Post-tax dollars aren't magical things that mean you never pay taxes again. They're just an accounting tool that makes dealing with some tax-exempt activities easier.

Are you suggesting that capital gains taxes on stock sales are also wrong because the stock was purchased with post-tax dollars?
And you aren't taxed that amount when you sell it, you're only taxed the profits.
You pay taxes on the gains. (Unless you purchases them through a Roth 401K/IRA where you don't, but those have tight limits on it.)
Unless it’s stock in e.g. a 401k or IRA.
Tax money must come from somewhere. Imagine this as a zero-sum game where you have some fixed total amount of taxation that you're trying to reach and the question is just who pays how much.

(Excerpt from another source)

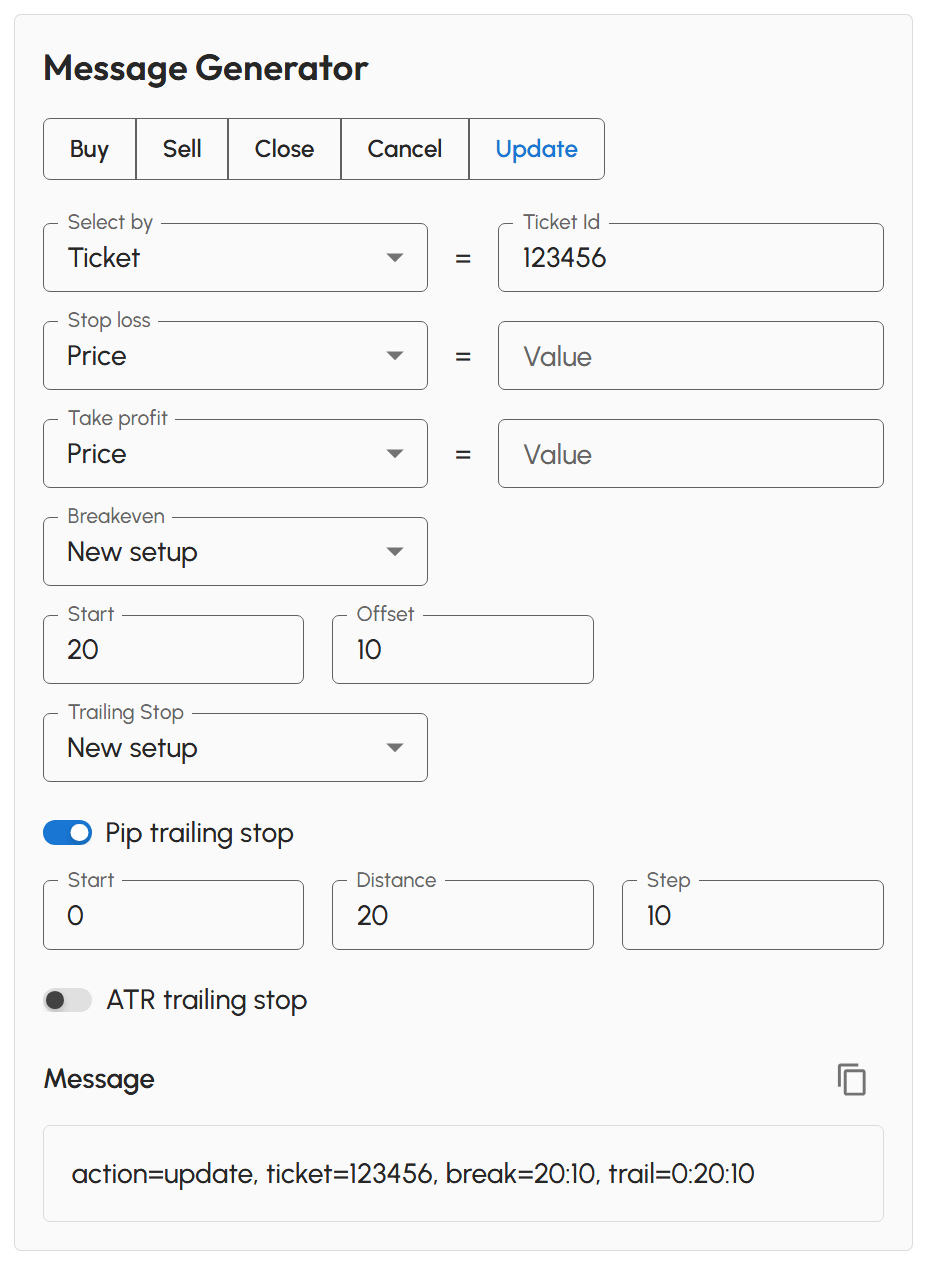
Task: Click the Ticket Id input field
Action: [690, 257]
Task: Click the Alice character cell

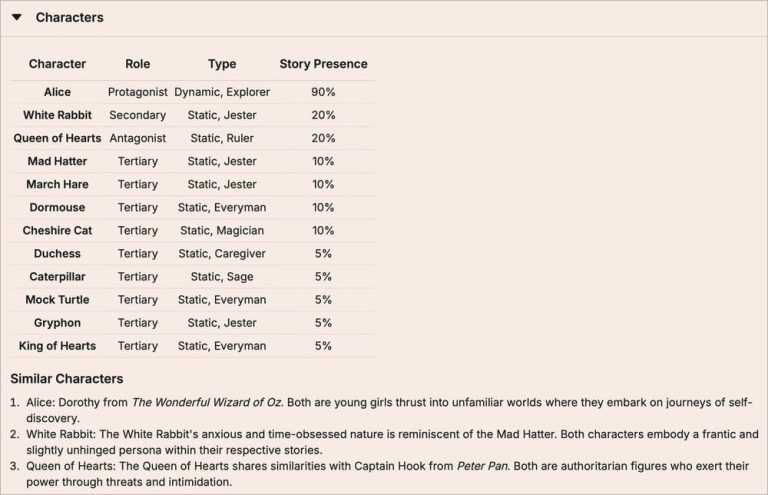Action: (57, 92)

Given that, is there anyone who could possibly need their money less than the dead?

The government doesn't tax anyone who dies. They tax the estate of the wealthy. Few people will be affected by it.

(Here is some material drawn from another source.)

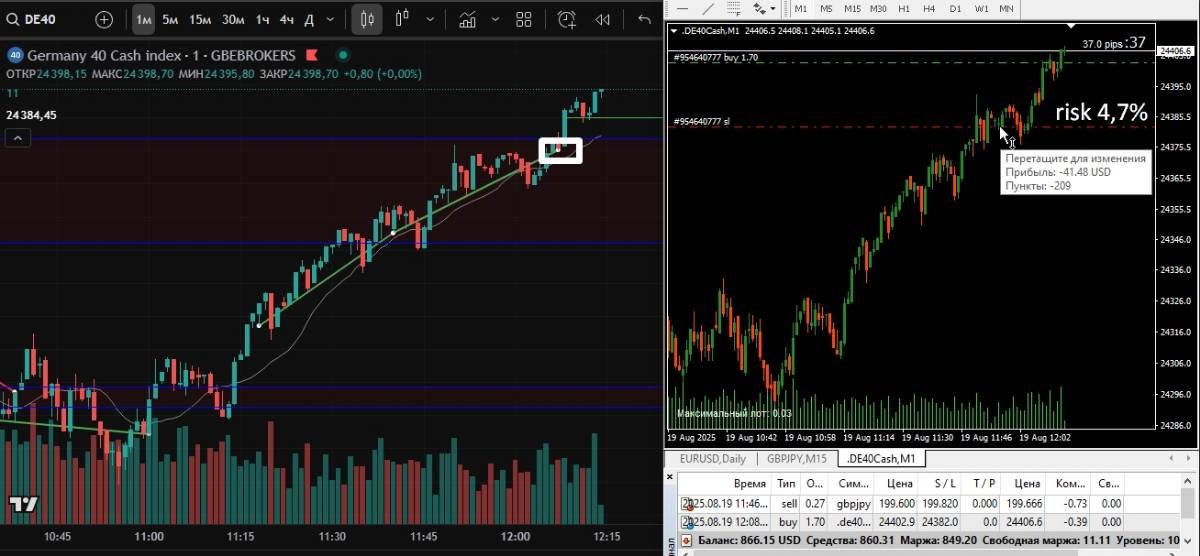Expand the timeframe dropdown after Д
The width and height of the screenshot is (1200, 556).
(333, 19)
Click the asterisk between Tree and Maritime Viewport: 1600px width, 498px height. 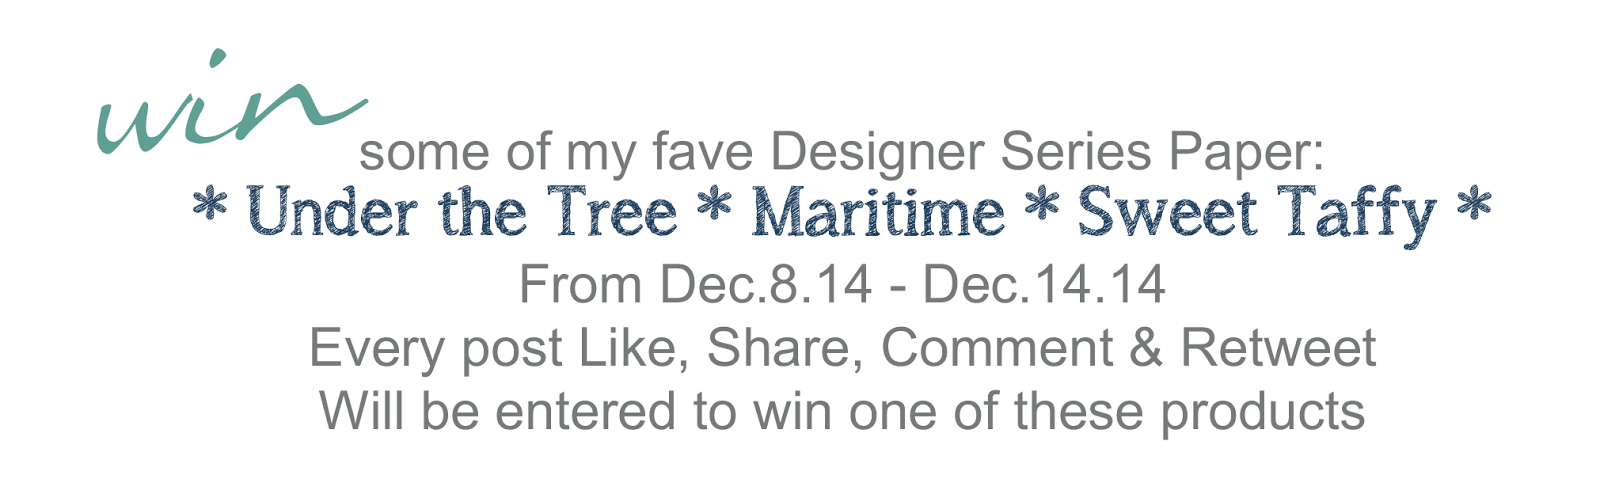[x=715, y=209]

There is plenty more you can read on the topic. The general idea is that it helps create a meritocratic society.

If you read the article it will help:

"Some will argue that this example ignores any income and payroll tax the wealthy parents paid when they originally earned the $50 million. But if the couple paid their personal chef’s wages out of after-tax income, we wouldn’t think their personal chef should get credit for the taxes they paid. Similarly, we should ignore any income or payroll tax the couple paid when considering how much their son should contribute to the costs of government."

Because we live in a society.
> Because we live in a society.

Why don't I have a downvote button for this?

because you don't have 501 karma, and you probably won't at this pace.
Because dynastic wealth is unearned and aggravates unequal circumstances of birth and accumulates capital in less competitive markets thus delegitimizing the purported meritocracy that is capitalism.
In fact I think the government has all the rights to take all belongings after someone dies. After all the person earned it from society, not its descendants.
What the government gives it must first take away
It's not just the money. Imagine real estate. Today's value might be completely out of the owners. Say granny wants you to inherit their old penthouse in downtown New York (just an example, I have no idea if it is technically possible to own such a thing) or any other real estate that they used for living and is now worth tens of millions. The government won't let you have it. Or Grandpa's old company. It makes a little profit but was always in the hands of the family and it is now evaluated for tens of millions. Government forces you to sell it.

I could go on. Art collection, old cars, even immaterial rights or stocks that are massively undervalued right now for one reason or another (for instance because the founder just died suddenly).

Inheritance taxation is inherently unjust because it cannot distinguish between goods that are easily traded for and the ones that cannot easily be sold.